DATA SHOWN:

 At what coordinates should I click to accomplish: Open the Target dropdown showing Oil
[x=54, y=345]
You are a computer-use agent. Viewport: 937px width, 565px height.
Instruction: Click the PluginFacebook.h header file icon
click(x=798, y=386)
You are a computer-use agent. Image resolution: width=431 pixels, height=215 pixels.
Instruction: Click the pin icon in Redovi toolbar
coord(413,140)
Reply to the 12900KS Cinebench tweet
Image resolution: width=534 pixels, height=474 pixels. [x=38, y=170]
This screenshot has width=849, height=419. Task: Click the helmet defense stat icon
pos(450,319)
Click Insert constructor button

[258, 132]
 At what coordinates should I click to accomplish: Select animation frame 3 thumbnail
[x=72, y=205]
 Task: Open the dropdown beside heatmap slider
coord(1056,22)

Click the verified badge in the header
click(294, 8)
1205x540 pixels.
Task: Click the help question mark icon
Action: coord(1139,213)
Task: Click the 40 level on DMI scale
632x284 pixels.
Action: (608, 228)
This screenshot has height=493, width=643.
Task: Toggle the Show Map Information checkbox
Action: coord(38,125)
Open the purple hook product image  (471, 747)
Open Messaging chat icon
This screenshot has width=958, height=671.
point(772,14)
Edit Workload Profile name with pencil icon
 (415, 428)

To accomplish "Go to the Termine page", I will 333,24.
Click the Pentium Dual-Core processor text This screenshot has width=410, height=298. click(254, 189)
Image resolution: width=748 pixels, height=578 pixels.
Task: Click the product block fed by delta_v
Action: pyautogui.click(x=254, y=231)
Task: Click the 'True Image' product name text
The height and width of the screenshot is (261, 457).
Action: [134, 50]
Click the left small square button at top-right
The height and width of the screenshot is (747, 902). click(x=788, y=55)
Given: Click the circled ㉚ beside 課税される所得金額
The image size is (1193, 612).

EXERCISE OBJECTIVE:
Note each line of the material holding "agent" and copy it out.

ANSWER BOX:
You are a computer-use agent. Viewport: 937px width, 565px height.
You are a computer-use agent. Image resolution: width=431 pixels, height=215 pixels.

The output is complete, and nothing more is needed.